Direction: Copy out the data below line for line, changing nothing.

[Click-target data]
☆ ☆ ☆

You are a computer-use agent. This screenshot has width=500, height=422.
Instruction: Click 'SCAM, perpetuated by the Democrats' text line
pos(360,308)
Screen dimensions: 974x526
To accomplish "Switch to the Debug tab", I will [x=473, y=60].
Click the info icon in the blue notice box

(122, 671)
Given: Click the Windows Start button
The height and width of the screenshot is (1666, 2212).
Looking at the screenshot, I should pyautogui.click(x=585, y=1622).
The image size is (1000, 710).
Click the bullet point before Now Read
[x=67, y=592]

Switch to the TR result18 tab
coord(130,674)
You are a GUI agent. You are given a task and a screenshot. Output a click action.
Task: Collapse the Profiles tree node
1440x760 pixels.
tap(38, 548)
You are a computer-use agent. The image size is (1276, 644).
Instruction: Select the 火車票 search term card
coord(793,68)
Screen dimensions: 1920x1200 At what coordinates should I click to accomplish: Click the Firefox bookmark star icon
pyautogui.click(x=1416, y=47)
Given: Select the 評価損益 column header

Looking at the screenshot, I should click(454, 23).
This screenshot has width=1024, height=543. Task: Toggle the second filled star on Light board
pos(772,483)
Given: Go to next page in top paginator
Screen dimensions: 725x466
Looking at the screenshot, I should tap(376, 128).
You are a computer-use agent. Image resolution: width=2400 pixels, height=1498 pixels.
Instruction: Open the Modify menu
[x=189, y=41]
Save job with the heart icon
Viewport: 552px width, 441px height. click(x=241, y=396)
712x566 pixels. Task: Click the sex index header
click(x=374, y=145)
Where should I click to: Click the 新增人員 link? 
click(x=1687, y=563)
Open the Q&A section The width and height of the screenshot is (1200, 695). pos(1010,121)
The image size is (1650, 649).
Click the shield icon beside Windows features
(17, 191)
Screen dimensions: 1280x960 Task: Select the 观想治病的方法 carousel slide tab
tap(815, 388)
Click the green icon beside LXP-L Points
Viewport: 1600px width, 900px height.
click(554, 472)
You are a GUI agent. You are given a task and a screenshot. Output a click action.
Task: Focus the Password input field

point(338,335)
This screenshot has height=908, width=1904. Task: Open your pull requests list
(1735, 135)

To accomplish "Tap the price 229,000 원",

☆ ☆ ☆

Correct response:
You are a computer-use agent. This screenshot has width=500, height=422.
Instruction: Click 'SCAM, perpetuated by the Democrats' text line
pos(360,308)
Screen dimensions: 974x526
To accomplish "Switch to the Debug tab", I will [x=473, y=60].
Click the info icon in the blue notice box

(122, 671)
Given: Click the Windows Start button
The height and width of the screenshot is (1666, 2212).
Looking at the screenshot, I should pyautogui.click(x=585, y=1622).
The image size is (1000, 710).
Click the bullet point before Now Read
[x=67, y=592]

Switch to the TR result18 tab
coord(130,674)
You are a GUI agent. You are given a task and a screenshot. Output a click action.
Task: Collapse the Profiles tree node
1440x760 pixels.
tap(38, 548)
You are a computer-use agent. The image size is (1276, 644).
Instruction: Select the 火車票 search term card
coord(793,68)
Screen dimensions: 1920x1200 At what coordinates should I click to accomplish: Click the Firefox bookmark star icon
pyautogui.click(x=1416, y=47)
Given: Select the 評価損益 column header

Looking at the screenshot, I should click(454, 23).
This screenshot has width=1024, height=543. Task: Toggle the second filled star on Light board
pos(772,483)
Given: Go to next page in top paginator
Screen dimensions: 725x466
Looking at the screenshot, I should tap(376, 128).
You are a computer-use agent. Image resolution: width=2400 pixels, height=1498 pixels.
Instruction: Open the Modify menu
[x=189, y=41]
Save job with the heart icon
Viewport: 552px width, 441px height. click(x=241, y=396)
712x566 pixels. Task: Click the sex index header
click(x=374, y=145)
Where should I click to: Click the 新增人員 link? 
click(x=1687, y=563)
Open the Q&A section The width and height of the screenshot is (1200, 695). pos(1010,121)
The image size is (1650, 649).
Click the shield icon beside Windows features
(17, 191)
Screen dimensions: 1280x960 Task: Select the 观想治病的方法 carousel slide tab
tap(815, 388)
Click the green icon beside LXP-L Points
Viewport: 1600px width, 900px height.
click(554, 472)
You are a GUI agent. You are given a task and a screenshot. Output a click action.
Task: Focus the Password input field

point(338,335)
This screenshot has height=908, width=1904. Task: Open your pull requests list
(1735, 135)

To accomplish "Tap the price 229,000 원",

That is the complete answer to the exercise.